━━━ TEXT PROVIDED ━━━
Updated on January 4, 2014

We told Mark and Paul we would hike with them down to the road but then we would continue on down the trail. They told us we would probably reach Pearisburg the next day and they would probably stay over a day so they would see us there.

The view from High Rock was much like the one in this photo
The view from High Rock was much like the one in this photo | Source

Taking the Trail

On the morning of April 29th, we woke up inside the old linesman’s cabin next to the beautiful overlook known as High Rock. The overlook provided a picturesque view of the valley below, which we enjoyed while we ate breakfast on top of the cliff. Mark and Paul conferred with us while we ate. Mark had a blister on his heel that was bothering him and Paul was anxious to get to the next post office to pick up a package. They planned to walk roads into Pearisburg. They told us that the hostel there was run by a Catholic Church. Dave and I decided to stick to the trail. The day looked promising with a clear sky brightening as the sun rose. The trail had been pleasant the day before and we were looking forward to more the same. We told Mark and Paul we would hike with them down to the road but then we would continue on down the trail. They told us we would probably reach Pearisburg the next day and they would probably stay over a day so they would see us there.
━━━ SUPPLIED DATA ━━━
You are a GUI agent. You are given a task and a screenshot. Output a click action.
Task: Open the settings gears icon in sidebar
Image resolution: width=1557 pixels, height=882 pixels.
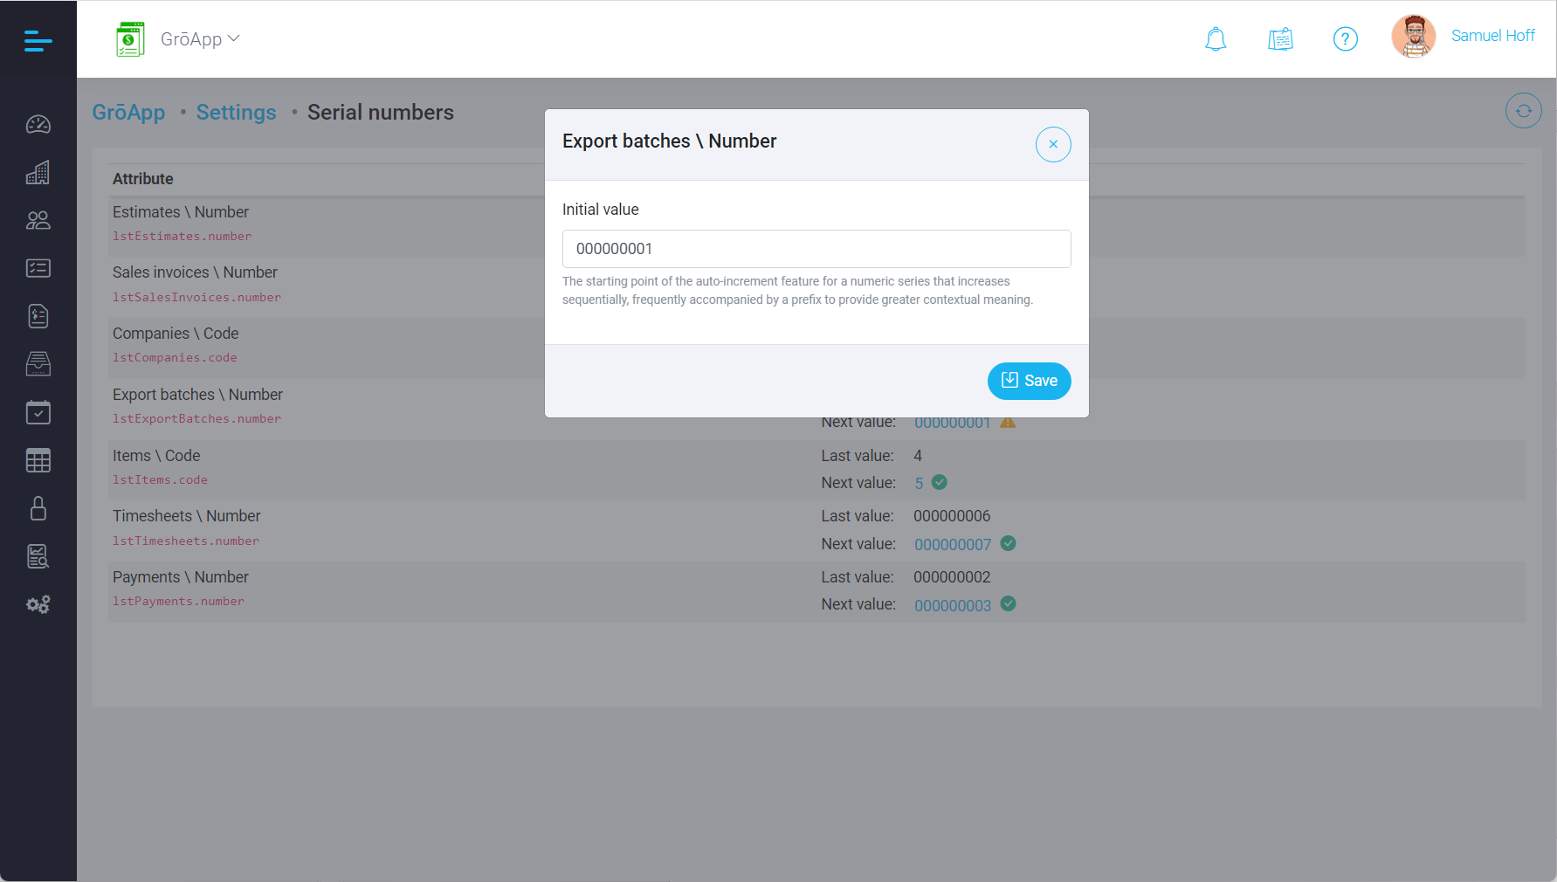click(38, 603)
━━━
━━━ SUPPLIED DATA ━━━
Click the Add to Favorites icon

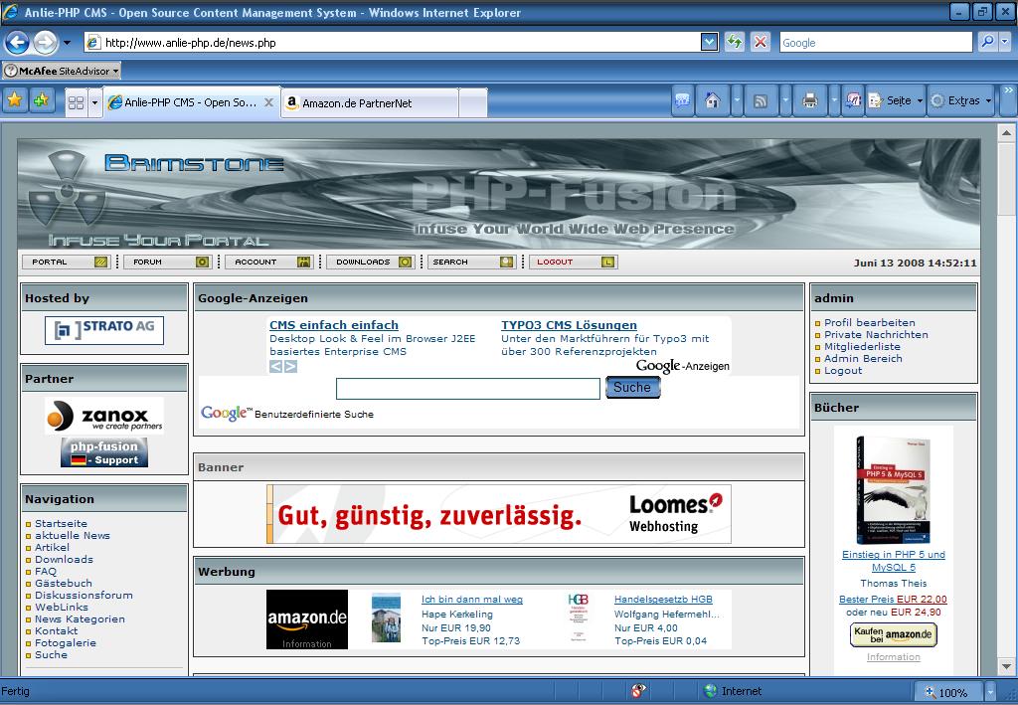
━━━
━━━ SUPPLIED DATA ━━━
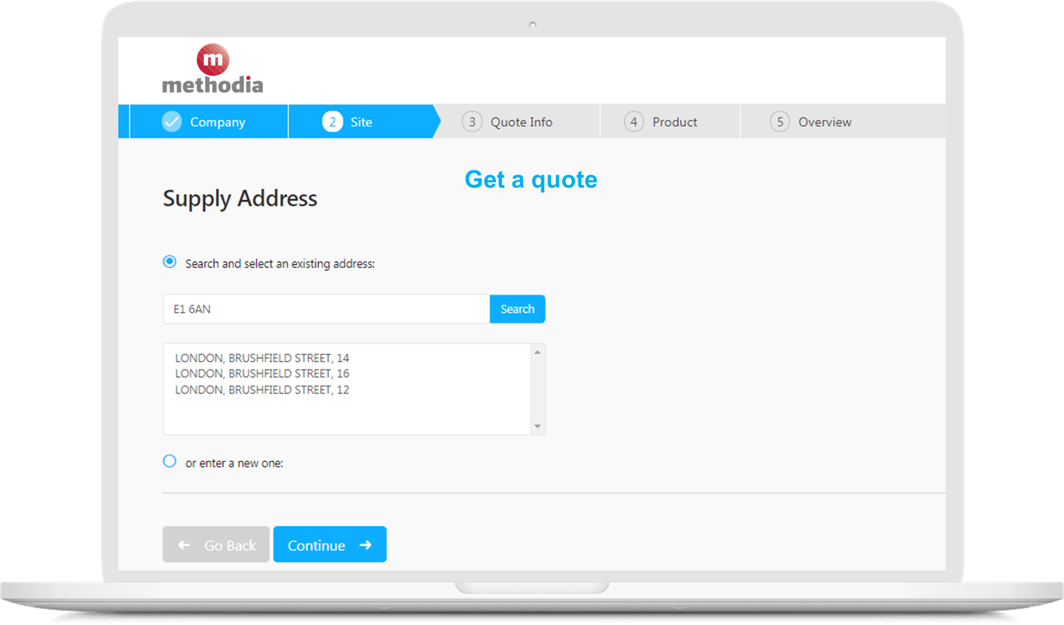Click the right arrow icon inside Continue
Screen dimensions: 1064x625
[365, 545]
━━━
**WHAT THE EXERCISE ASKS:**
Answer these questions about the hiking account at the top of the page:
1. Where did the writer and Dave wake up on the morning of April 29th?
2. What was bothering Mark?
3. According to Mark and Paul, who ran the hostel in Pearisburg?

**SOLUTION BELOW:**
1. Inside the old linesman's cabin next to the overlook known as High Rock.
2. A blister on his heel.
3. A Catholic Church.